Publicado 20/03/2020 14:59:18 +01:00CET

Investigan un circuito que podría ser clave en patologías oculares

Degeneración macular asociada a la edad (DMAE)
Degeneración macular asociada a la edad (DMAE) - GETTY - Archivo

   MADRID, 20 Mar. (EUROPA PRESS) -

   Investigadores del Centro Nacional de Investigaciones Cardiovasculares (CNIC), en colaboración con un grupo internacional de científicos, han logrado identificar por primera vez un circuito de regulación inmunológica ocular controlado por un subtipo de células endoteliales, las células que recubren el interior de los vasos sanguíneos.

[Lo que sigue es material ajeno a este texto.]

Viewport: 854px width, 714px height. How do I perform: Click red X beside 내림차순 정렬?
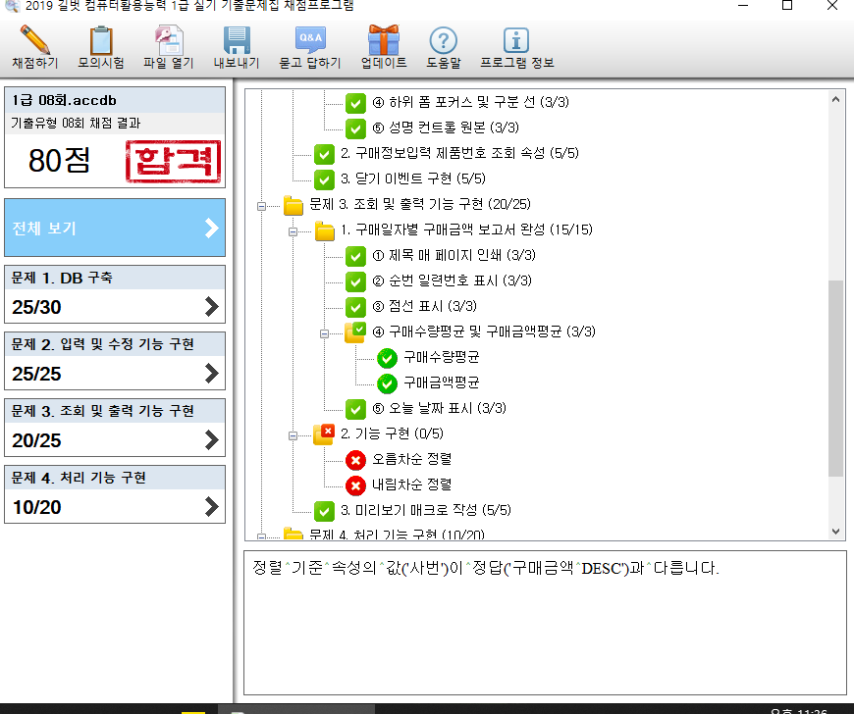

   Según los responsables de la investigación, publicada en la revista 'Journal of Experimental Medicine', los resultados no solo abren nuevas perspectivas para el estudio de enfermedades vasculares de la retina y de patologías inflamatorias que afectan a la coroides, sino también para su tratamiento. El hallazgo ha sido posible gracias al análisis de la expresión génica de 8.000 células de la coroides, la membrana situada en la parte posterior del ojo entre la retina y la esclerótica.

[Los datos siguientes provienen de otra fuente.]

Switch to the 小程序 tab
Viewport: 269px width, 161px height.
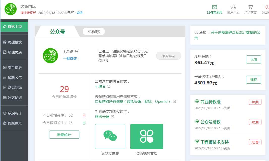tap(94, 31)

   En la retina, los fotorreceptores capturan la luz que entra en el ojo y la convierten en pulsos eléctricos que dan lugar a la percepción visual, explica Ignacio Benedicto, investigador del CNIC y coordinador del estudio. "La actividad y supervivencia de los fotorreceptores dependen de la coroides. Los vasos sanguíneos que irrigan la coroides son fundamentales para el correcto funcionamiento de la retina, ya que son los responsables de suministrar oxígeno y nutrientes a los fotorreceptores, así como de eliminar los residuos generados en la retina", aseguar.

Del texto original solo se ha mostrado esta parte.